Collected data

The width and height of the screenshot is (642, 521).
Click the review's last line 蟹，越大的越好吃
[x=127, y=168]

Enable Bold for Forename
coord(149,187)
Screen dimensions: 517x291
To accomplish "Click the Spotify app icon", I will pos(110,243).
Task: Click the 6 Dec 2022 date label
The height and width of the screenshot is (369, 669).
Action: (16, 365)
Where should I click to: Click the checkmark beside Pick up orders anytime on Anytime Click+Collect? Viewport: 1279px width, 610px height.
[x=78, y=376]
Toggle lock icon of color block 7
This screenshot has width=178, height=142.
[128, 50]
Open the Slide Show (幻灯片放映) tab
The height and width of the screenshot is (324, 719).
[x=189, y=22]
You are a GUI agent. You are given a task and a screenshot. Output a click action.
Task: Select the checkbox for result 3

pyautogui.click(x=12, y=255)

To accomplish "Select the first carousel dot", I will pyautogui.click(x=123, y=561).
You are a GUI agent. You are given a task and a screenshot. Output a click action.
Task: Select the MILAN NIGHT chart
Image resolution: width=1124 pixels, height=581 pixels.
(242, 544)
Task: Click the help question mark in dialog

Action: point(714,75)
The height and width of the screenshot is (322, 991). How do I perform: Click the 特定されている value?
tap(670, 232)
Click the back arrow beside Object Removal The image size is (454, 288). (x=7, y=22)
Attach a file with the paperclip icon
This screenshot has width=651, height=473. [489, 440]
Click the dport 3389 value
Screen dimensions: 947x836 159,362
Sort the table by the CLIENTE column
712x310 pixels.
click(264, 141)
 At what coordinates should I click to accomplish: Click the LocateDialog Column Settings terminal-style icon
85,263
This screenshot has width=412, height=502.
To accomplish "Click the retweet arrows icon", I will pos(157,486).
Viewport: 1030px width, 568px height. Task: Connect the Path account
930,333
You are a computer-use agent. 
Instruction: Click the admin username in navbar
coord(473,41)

▶ [Task to complete] Up to and including the line with "Task: Click the 6 Dec 2022 date label", transcribe the entries above exactly, starting from their first line.

▶ [Output for this task]
The width and height of the screenshot is (642, 521).
Click the review's last line 蟹，越大的越好吃
[x=127, y=168]

Enable Bold for Forename
coord(149,187)
Screen dimensions: 517x291
To accomplish "Click the Spotify app icon", I will pos(110,243).
Task: Click the 6 Dec 2022 date label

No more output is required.